The gent surveyed the various areas of her shop—the shelves lining the back wall, the parallel bookcases with the elaborate scrollwork standing perpendicular to it, the small tables with novels stacked on top of them, books gathered in corners. Books, books, books, everywhere he looked. She could never have enough of them, which was obvious to anyone entering her shop, whether for the first time or the hundredth.
In her youth, a lad had once told her she had a fetish when it came to books. Because of how much she read, she knew the word and that he was implying something untoward, and so she’d bloodied his nose. What she had for books was a healthy appreciation for all they offered, an admiration for those who penned them, and a gratitude to those who published them. She wasn’t ashamed of it; rather she reveled in it.
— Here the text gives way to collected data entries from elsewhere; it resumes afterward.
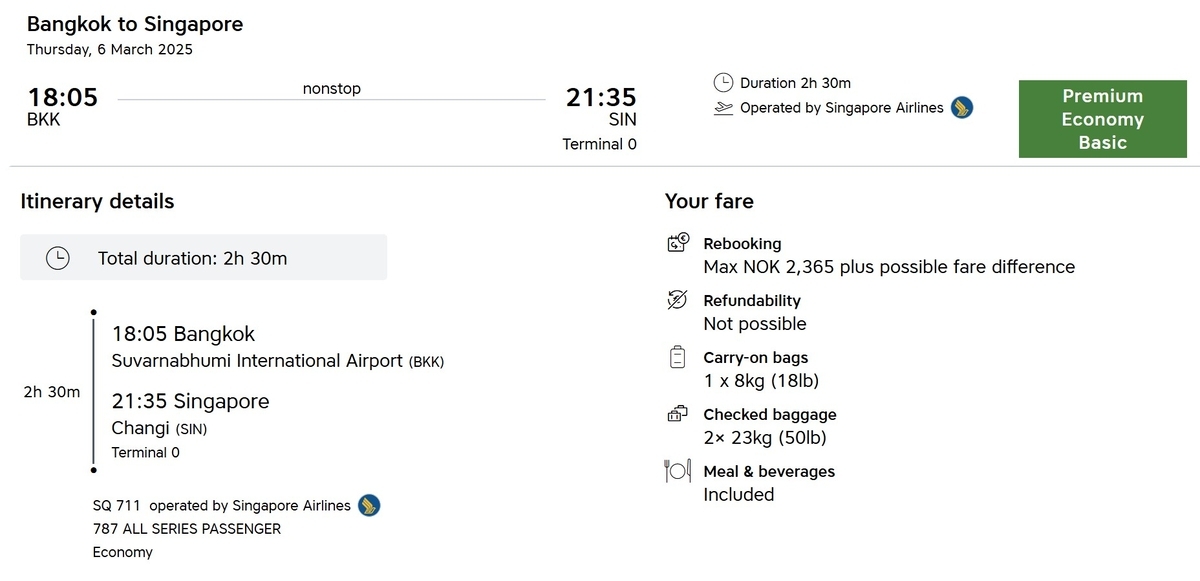Click Singapore Airlines logo in flight header
1200x581 pixels.
(x=962, y=107)
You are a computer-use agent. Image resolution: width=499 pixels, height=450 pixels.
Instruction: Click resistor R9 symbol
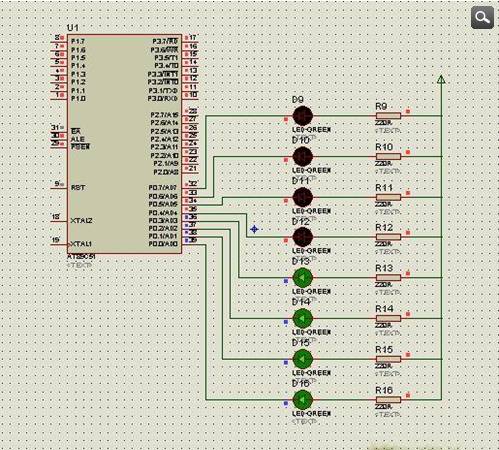tap(388, 116)
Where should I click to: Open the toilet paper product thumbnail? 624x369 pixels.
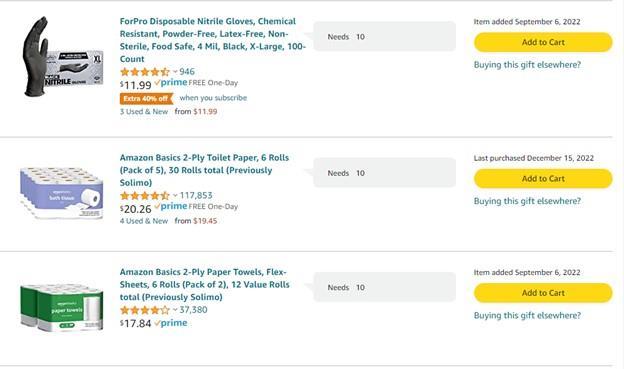click(x=62, y=193)
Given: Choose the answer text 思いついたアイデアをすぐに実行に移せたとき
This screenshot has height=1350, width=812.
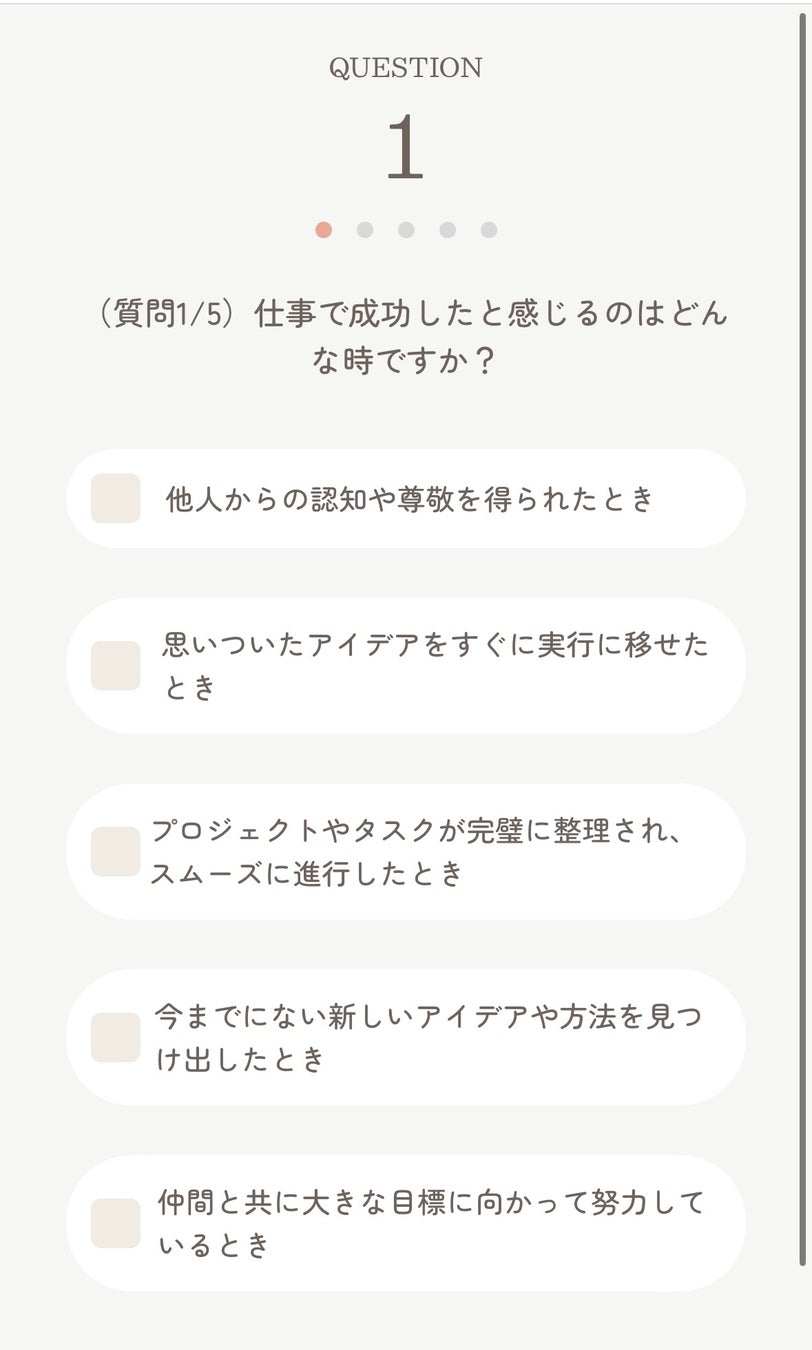Looking at the screenshot, I should pyautogui.click(x=435, y=665).
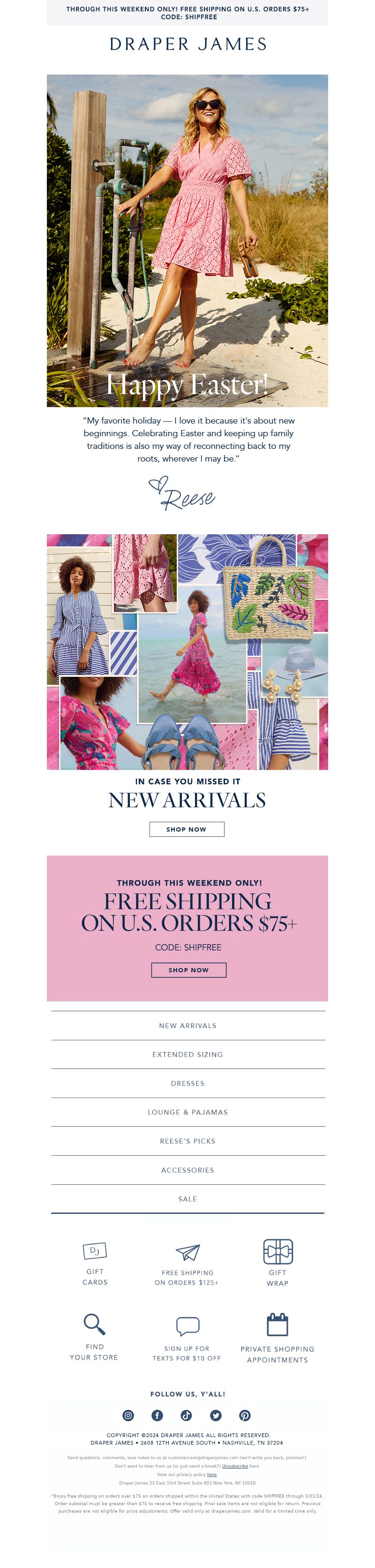Viewport: 375px width, 1568px height.
Task: Click the speech bubble text signup icon
Action: (x=188, y=1325)
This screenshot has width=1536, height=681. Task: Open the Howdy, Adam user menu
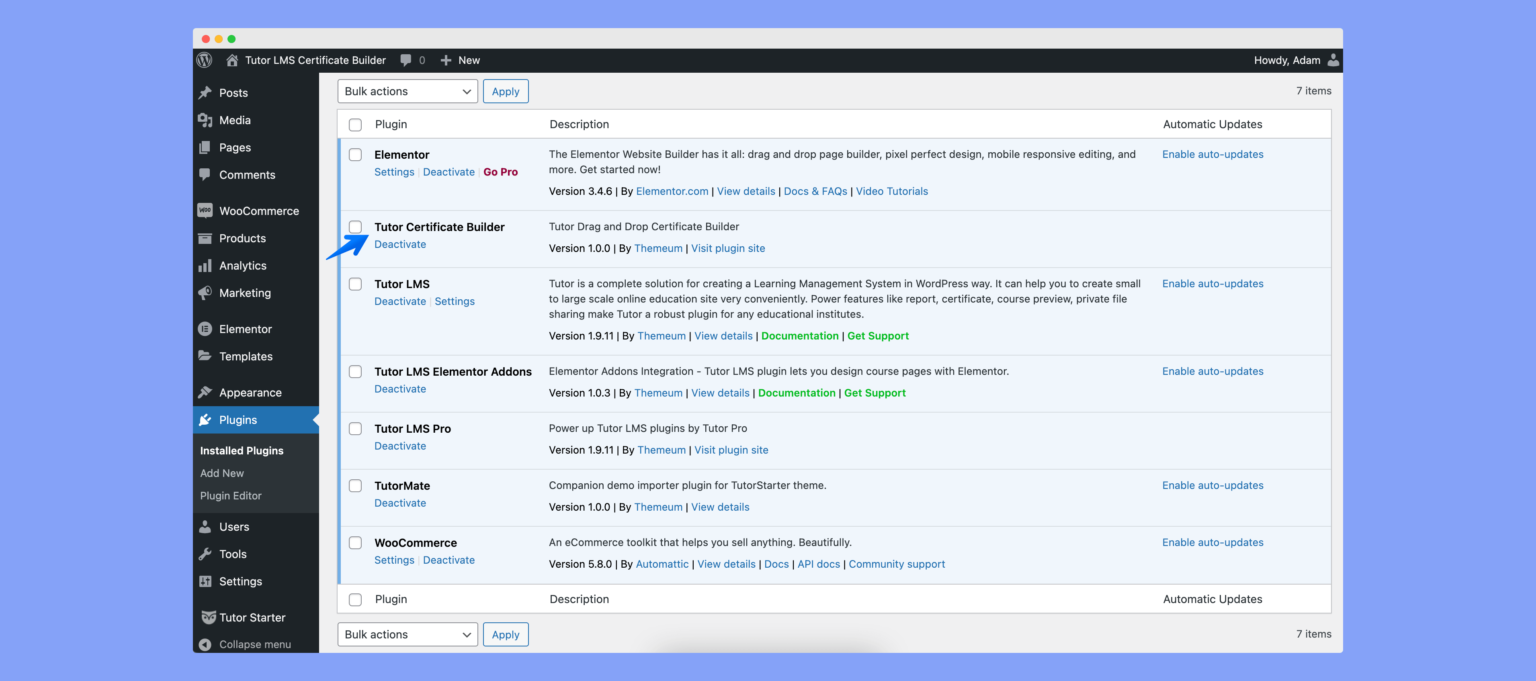click(1296, 60)
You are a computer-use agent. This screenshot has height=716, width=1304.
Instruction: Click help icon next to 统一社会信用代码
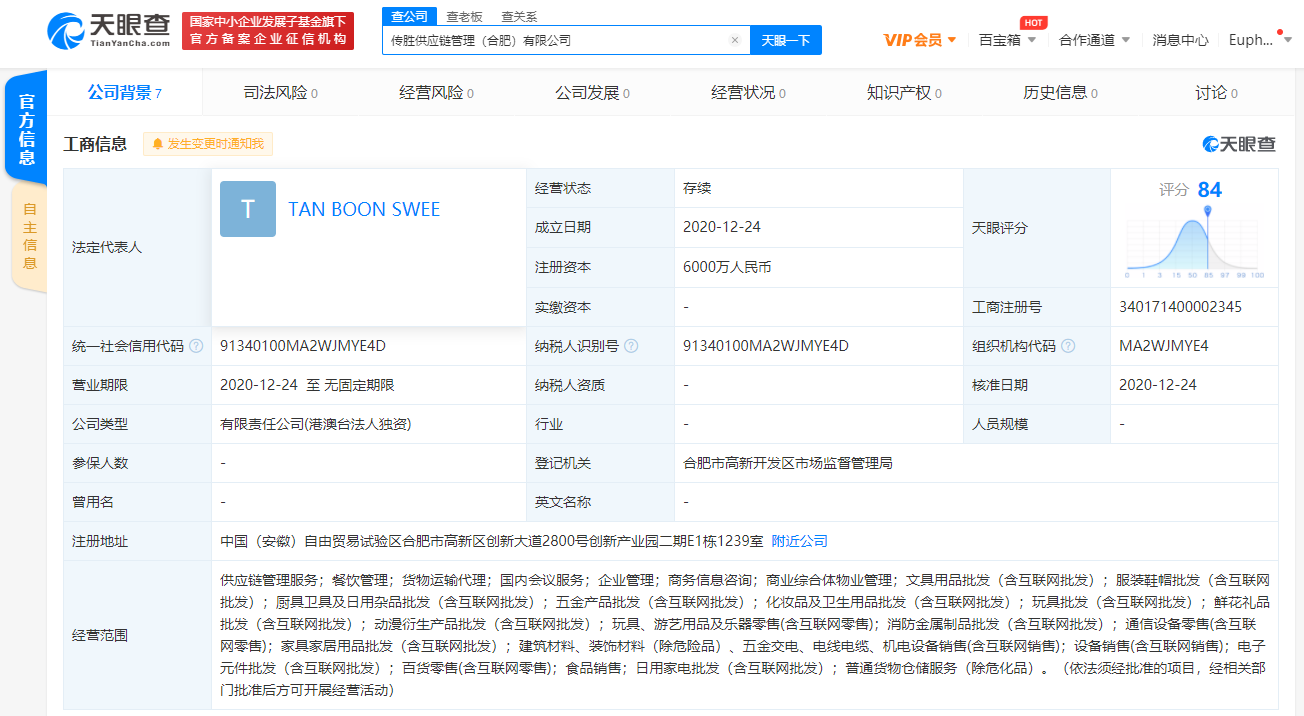196,346
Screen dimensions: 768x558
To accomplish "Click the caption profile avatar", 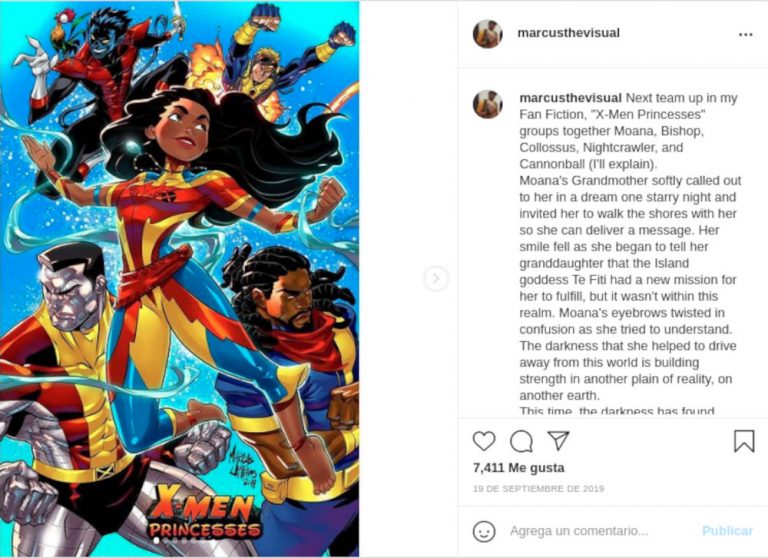I will pyautogui.click(x=487, y=104).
She couldn’t decide if her customer, who seemed absorbed by all surrounding him, was enthralled by her collection or appalled that so much space was taken up with literary works. Knowing she’d never before seen him within these walls—his mere mien indicated he was not one easily forgotten—she straightened her narrow shoulders to welcome the gorgeous stranger into her midst. “May I be of service, sir?”
He swerved his head toward her, and she became ensnared in the most striking green eyes she’d ever beheld. His black hair, a tad longer than was fashionable, every strand in place, made the green st
and out all the more. Her wits seemed to have deserted her, and she knew staring into those emerald depths for the remainder of her life would be an insufficient amount of time to fully appreciate the various facets of them, of him. He seemed at once imposing, yet approachable—and she dearly wanted to approach him but remained where she was, unwilling to risk any action that might cost her a sale, or at the very least, placing a book into a hand.
“The sign on your door indicated you were closed.” His enunciation, hinting at an education, good breeding, and possibly an affluent background, was posher than that spoken by most of the people who lived in the area. But it was his deep smooth voice that sent a warm shiver through her.
Interesting that in spite of the sign, he’d given the door a try. A man who obviously didn’t quite trust what was before him—or perhaps one who merely needed proof that what he was told was true.
Glancing at the tall standing clock resting against the wall to her left, near her office, she saw that indeed it was ten minutes past the hour of six when she usually locked her doors. She’d been so engrossed in the letter she’d failed to even notice the chimes signaling the time. “My posted hours are more a suggestion, not a law. Nor am I one for turning away someone in need of a book. If you would like to browse . . . or I’m happy to help you find something to your taste.”
He edged farther inside but only by a couple of steps. “I don’t wish to impose if you were on the verge of latching up for the night.”
“It’s no imposition I assure you. Partnering people with books is one of my greatest joys. I can even recommend a few of my favorites if you like.”
“As long as you’re so graciously willing to accommodate me, I’m in the mood for some dastardly deeds. Have you the latest penny blood?”
She blinked, parted her lips—
And heard the smallest of scoffs beneath his breath. “You’re no doubt too young to recall that phrase. I believe it’s more popularly known these days as a penny dreadful.”